O número de exames para detecção precoce do câncer de intestino realizados via Sistema Único de Saúde (SUS) triplicou ao longo da última década. Os dados, que fazem parte da campanha Março Azul, mostram que tanto a pesquisa de sangue oculto nas fezes quanto as colonoscopias registraram uma expansão significativa na rede pública de saúde.
Entre 2016 e 2025, a pesquisa de sangue oculto nas fezes passou de 1.146.998 para 3.336.561 exames realizados no SUS, um crescimento de aproximadamente 190%. Já as colonoscopias aumentaram de 261.214 para 639.924 procedimentos no mesmo período, representando um avanço de cerca de 145%.
Dados por Estado
Em 2025, o estado de São Paulo registrou o maior volume de pesquisas de sangue oculto nas fezes, com 1.174.403 exames, seguido por Minas Gerais, com 693.289, e Santa Catarina, com 310.391. Por outro lado, o Amapá teve apenas 1.356 exames, o Acre registrou 1.558, e Roraima contabilizou 2.984.
Impacto da Campanha Março Azul
A campanha Março Azul, promovida desde 2021, tem sido um fator crucial para o aumento da conscientização sobre a saúde intestinal. O presidente da Sociedade Brasileira de Endoscopia Digestiva (Sobed), Eduardo Guimarães Hourneaux, destacou que o cenário está associado ao avanço de estratégias de conscientização e à mobilização promovida por entidades médicas no país.
Ele afirmou: “A cada ano, mais pessoas deixam de adiar o cuidado com a saúde do intestino e procuram os serviços de saúde para realizar exames, o que se reflete em um aumento expressivo de colonoscopias e testes de rastreamento.”
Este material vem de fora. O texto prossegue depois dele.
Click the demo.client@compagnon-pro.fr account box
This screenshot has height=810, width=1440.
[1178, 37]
Influência de Casos Públicos
Casos de figuras públicas, como o adoecimento e a morte de Preta Gil, têm trazido à tona a discussão sobre a doença. Desde o diagnóstico da artista, em 2023, o total de pesquisas de sangue oculto nas fezes cresceu 18% no SUS, enquanto o volume de colonoscopias aumentou 23%.
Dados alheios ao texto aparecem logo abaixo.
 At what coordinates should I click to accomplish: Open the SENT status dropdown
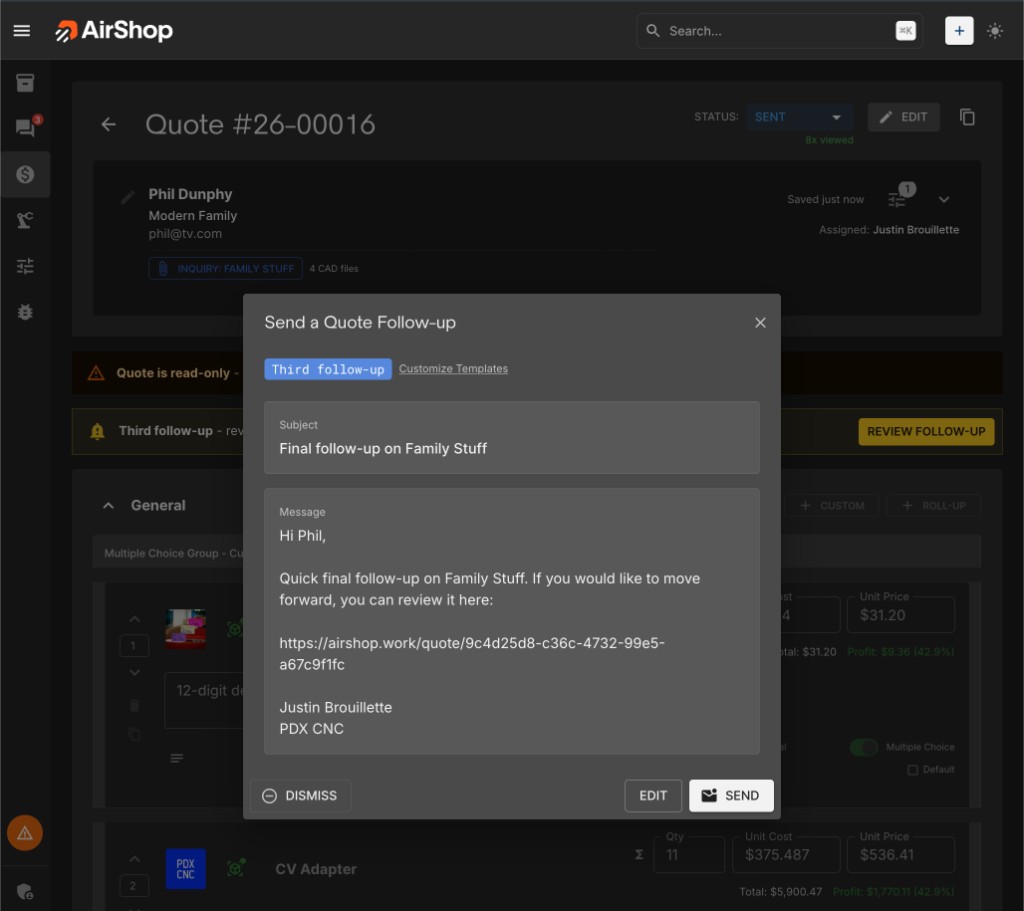point(798,117)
O médico ressaltou que a visibilidade dada por celebridades ajuda a transformar a dor em alerta para milhões. “Nomes como Preta Gil, Chadwick Boseman, Roberto Dinamite e outros passaram a falar abertamente sobre sintomas e a importância de não adiar a investigação quando algo não vai bem”, afirmou.
Previsões Alarmantes
O Instituto Nacional de Câncer (Inca) estima que as mortes por câncer de intestino devem aumentar até 2030, tanto entre homens quanto entre mulheres. Essa previsão é preocupante, pois não apenas o envelhecimento populacional, mas também o crescimento da incidência da doença entre jovens e o diagnóstico tardio são fatores que contribuem para essa tendência.
Opinião
A crescente conscientização e a mobilização em torno do câncer de intestino são essenciais para reduzir o número de casos e mortes. A campanha Março Azul deve continuar a ser um farol de esperança e prevenção para a população.